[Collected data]
= Beginning of Section =
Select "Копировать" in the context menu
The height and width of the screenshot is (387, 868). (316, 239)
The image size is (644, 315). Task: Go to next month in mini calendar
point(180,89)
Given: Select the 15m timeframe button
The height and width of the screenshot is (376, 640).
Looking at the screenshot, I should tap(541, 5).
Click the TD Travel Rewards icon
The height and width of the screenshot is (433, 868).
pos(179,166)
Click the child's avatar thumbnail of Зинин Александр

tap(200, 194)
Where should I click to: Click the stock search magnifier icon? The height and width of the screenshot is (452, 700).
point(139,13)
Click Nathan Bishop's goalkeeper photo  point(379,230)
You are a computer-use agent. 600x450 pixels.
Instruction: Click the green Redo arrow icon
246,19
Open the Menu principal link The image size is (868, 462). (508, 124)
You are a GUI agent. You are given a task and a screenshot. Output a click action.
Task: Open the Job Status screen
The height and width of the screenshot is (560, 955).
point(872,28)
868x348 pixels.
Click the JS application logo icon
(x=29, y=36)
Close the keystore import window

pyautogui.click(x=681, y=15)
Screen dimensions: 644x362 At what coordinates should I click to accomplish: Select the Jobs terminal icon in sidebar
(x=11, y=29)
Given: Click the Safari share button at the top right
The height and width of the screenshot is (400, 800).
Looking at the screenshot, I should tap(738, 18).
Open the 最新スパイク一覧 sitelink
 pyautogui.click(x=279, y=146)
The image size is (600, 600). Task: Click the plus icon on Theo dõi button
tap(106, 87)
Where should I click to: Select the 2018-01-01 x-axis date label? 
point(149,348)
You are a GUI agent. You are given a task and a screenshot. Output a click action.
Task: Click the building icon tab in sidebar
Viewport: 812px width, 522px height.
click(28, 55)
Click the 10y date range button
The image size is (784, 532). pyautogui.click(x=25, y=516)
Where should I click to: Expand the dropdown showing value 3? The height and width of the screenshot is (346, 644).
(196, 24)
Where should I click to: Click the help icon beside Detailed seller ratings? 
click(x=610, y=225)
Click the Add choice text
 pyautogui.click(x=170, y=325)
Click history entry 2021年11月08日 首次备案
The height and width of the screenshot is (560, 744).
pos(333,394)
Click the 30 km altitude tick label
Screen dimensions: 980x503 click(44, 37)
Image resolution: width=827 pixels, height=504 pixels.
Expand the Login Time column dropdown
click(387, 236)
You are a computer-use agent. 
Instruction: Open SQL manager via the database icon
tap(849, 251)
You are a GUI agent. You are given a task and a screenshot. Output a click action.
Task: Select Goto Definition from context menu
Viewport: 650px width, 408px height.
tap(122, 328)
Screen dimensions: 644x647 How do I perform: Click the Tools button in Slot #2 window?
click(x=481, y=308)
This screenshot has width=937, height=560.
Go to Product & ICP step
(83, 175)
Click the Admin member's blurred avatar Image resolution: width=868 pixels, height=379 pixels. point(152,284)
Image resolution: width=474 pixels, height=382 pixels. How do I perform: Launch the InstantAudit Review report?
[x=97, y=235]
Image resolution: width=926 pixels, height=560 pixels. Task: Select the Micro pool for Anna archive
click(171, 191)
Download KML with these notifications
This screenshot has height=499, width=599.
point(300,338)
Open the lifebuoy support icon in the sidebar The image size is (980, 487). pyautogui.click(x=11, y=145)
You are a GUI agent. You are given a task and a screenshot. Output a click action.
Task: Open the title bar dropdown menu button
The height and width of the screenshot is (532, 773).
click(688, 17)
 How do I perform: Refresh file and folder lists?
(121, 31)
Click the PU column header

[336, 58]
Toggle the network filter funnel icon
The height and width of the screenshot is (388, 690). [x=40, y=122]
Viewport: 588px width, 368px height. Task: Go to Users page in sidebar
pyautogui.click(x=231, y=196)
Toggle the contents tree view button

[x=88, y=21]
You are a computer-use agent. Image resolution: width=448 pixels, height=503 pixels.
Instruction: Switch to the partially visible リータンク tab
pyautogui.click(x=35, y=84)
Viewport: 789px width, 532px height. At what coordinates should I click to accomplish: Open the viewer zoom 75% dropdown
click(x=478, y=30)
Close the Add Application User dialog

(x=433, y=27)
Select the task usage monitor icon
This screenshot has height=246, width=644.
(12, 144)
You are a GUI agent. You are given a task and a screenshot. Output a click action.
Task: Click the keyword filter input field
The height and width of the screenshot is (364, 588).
= End of Section =
Please output an exact copy of the lines above, from the opening line of the data down to the line that contains "868x348 pixels.".

**EXPECTED ANSWER**
Select "Копировать" in the context menu
The height and width of the screenshot is (387, 868). (316, 239)
The image size is (644, 315). Task: Go to next month in mini calendar
point(180,89)
Given: Select the 15m timeframe button
The height and width of the screenshot is (376, 640).
Looking at the screenshot, I should tap(541, 5).
Click the TD Travel Rewards icon
The height and width of the screenshot is (433, 868).
pos(179,166)
Click the child's avatar thumbnail of Зинин Александр

tap(200, 194)
Where should I click to: Click the stock search magnifier icon? The height and width of the screenshot is (452, 700).
point(139,13)
Click Nathan Bishop's goalkeeper photo  point(379,230)
You are a computer-use agent. 600x450 pixels.
Instruction: Click the green Redo arrow icon
246,19
Open the Menu principal link The image size is (868, 462). (508, 124)
You are a GUI agent. You are given a task and a screenshot. Output a click action.
Task: Open the Job Status screen
The height and width of the screenshot is (560, 955).
point(872,28)
868x348 pixels.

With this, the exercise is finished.